# Material supplied
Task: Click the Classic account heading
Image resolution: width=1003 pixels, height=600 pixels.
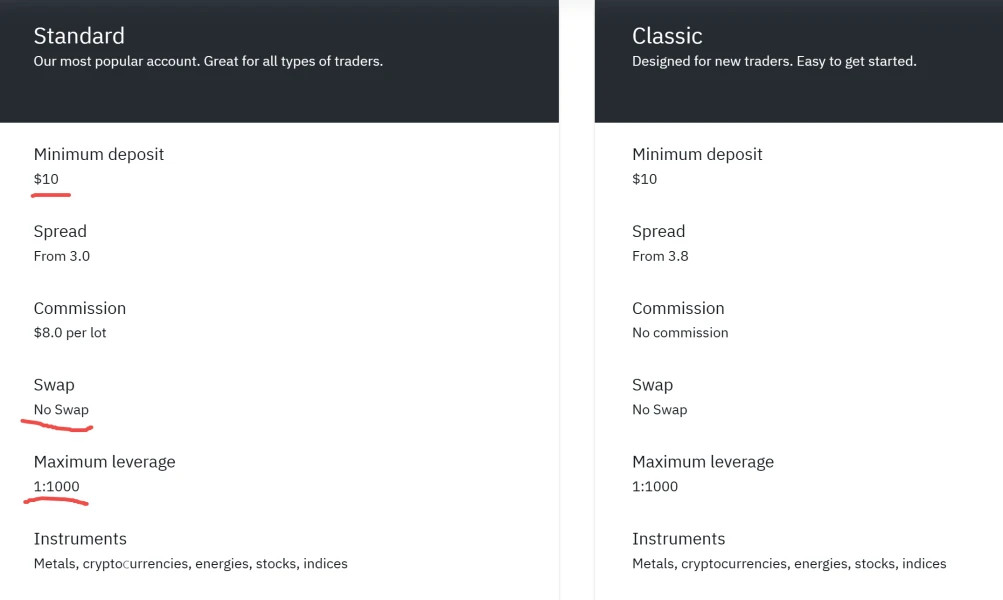Action: pyautogui.click(x=667, y=36)
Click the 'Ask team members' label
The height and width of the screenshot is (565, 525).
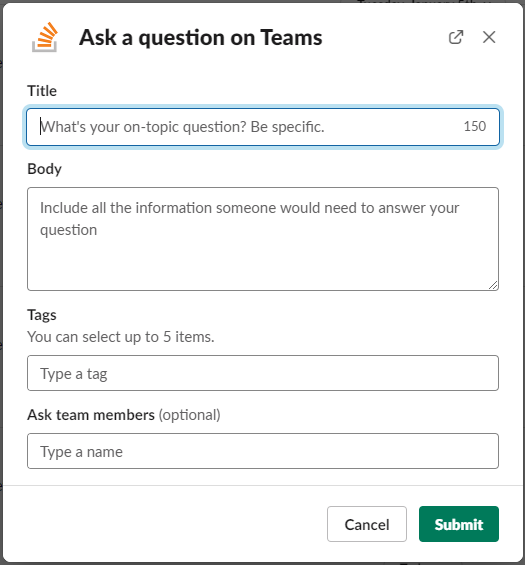91,415
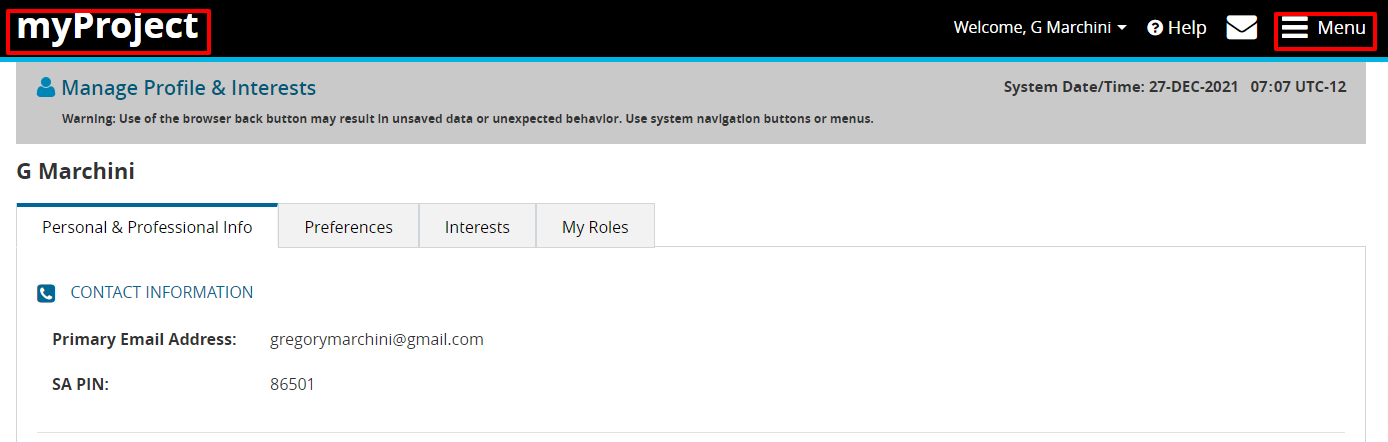
Task: Click the myProject logo
Action: (108, 29)
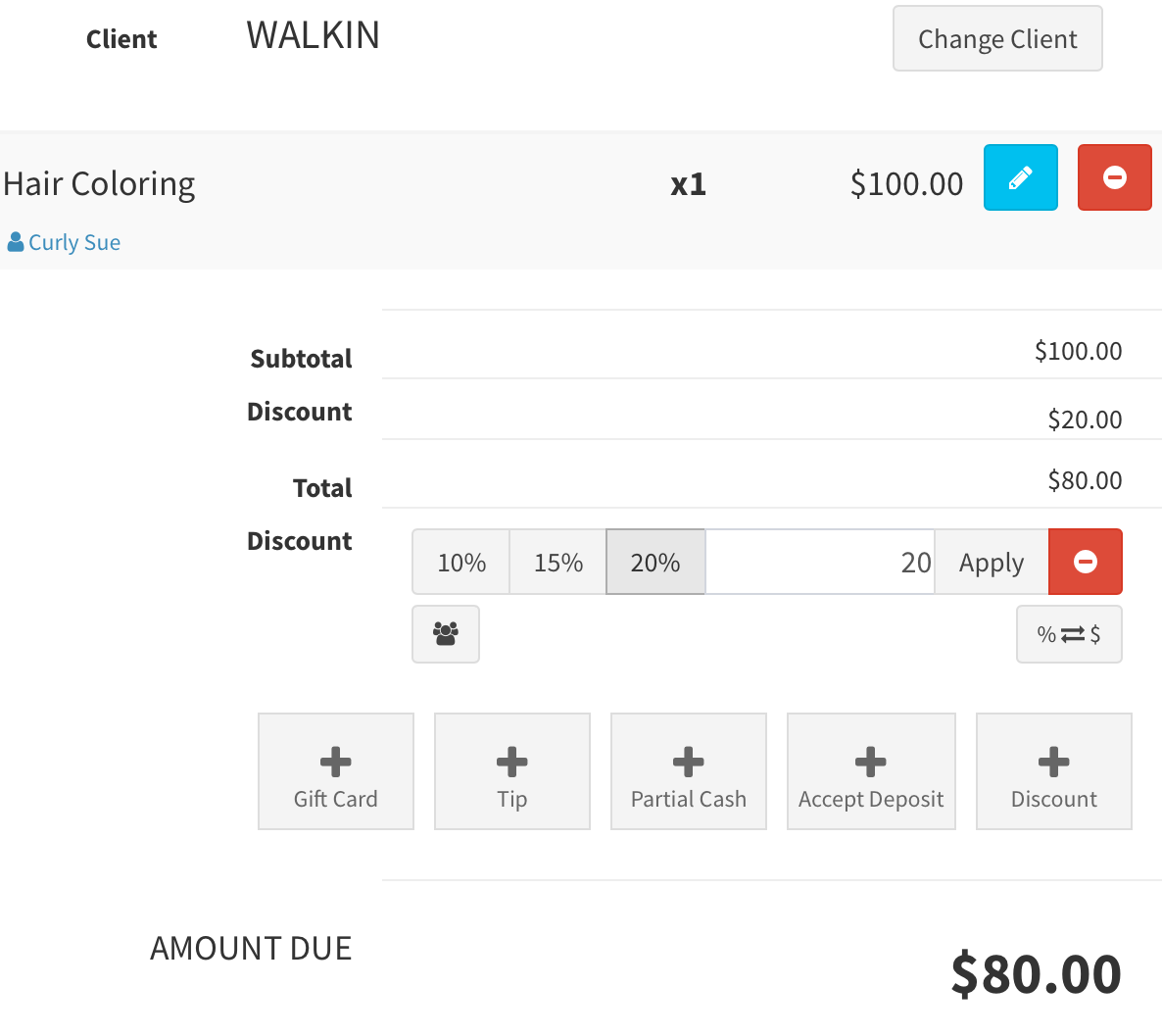Screen dimensions: 1162x1036
Task: Remove the Hair Coloring item with red minus
Action: click(1114, 177)
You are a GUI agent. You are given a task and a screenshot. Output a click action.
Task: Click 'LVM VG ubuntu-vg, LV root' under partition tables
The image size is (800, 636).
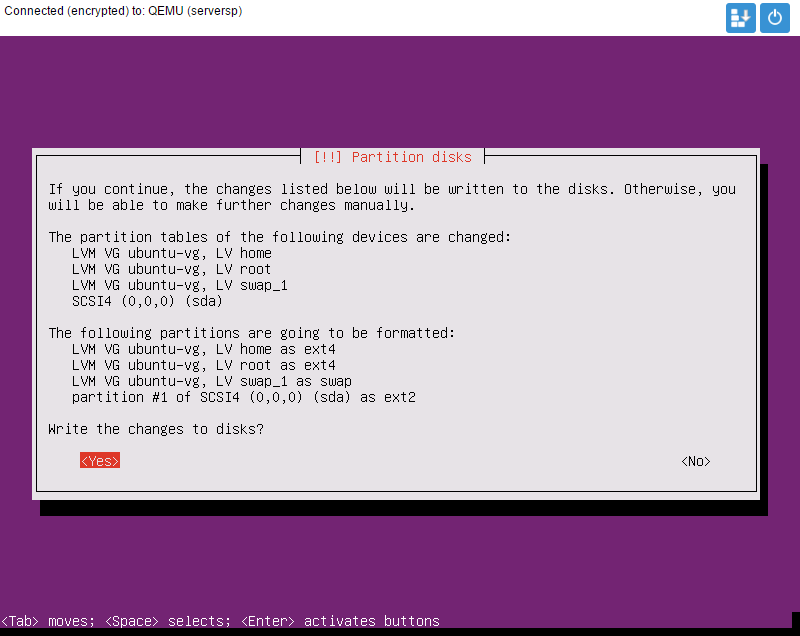(x=171, y=269)
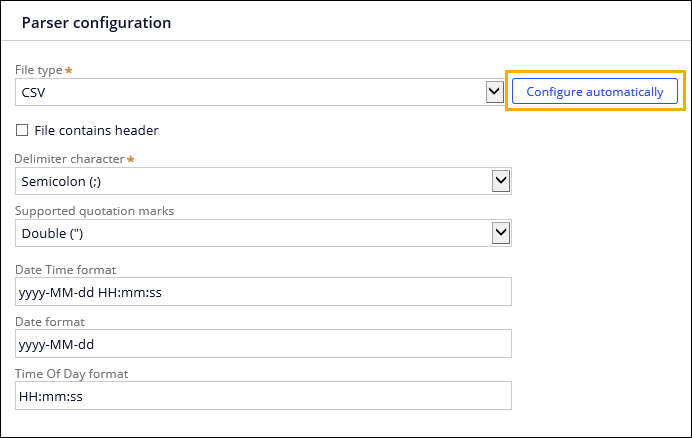Viewport: 692px width, 438px height.
Task: Click the 'Date format' label
Action: pyautogui.click(x=49, y=322)
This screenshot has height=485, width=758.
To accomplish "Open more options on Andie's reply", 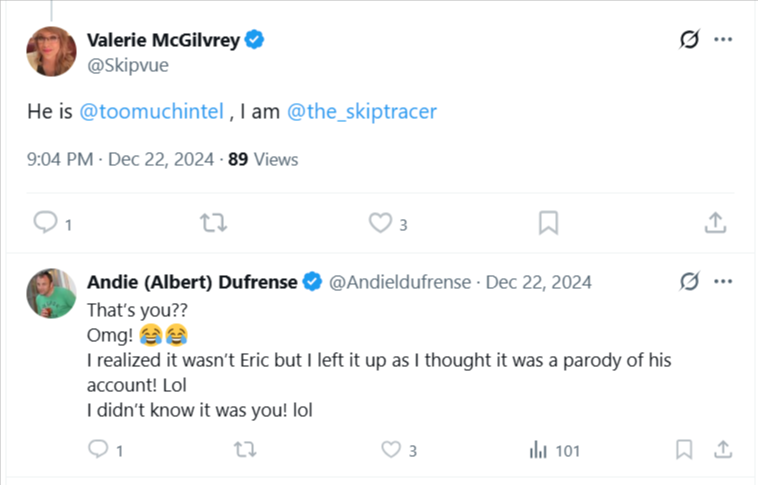I will 723,281.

# Prompt
The result should be an exact copy of only the lines above from the one that holds "Image resolution: width=1003" through the one that holds "Task: Click 'LVM", both ends included, without pictures.

# Result
Image resolution: width=1003 pixels, height=600 pixels.
Action: pyautogui.click(x=667, y=36)
Click the 'Ask team members' label
The height and width of the screenshot is (565, 525).
91,415
Task: Click the myProject logo
Action: (108, 29)
Screen dimensions: 1162x1036
Task: Remove the Hair Coloring item with red minus
Action: click(1114, 177)
You are a GUI agent. You are given a task and a screenshot. Output a click action.
Task: Click 'LVM VG ubuntu-vg, LV root' under partition tables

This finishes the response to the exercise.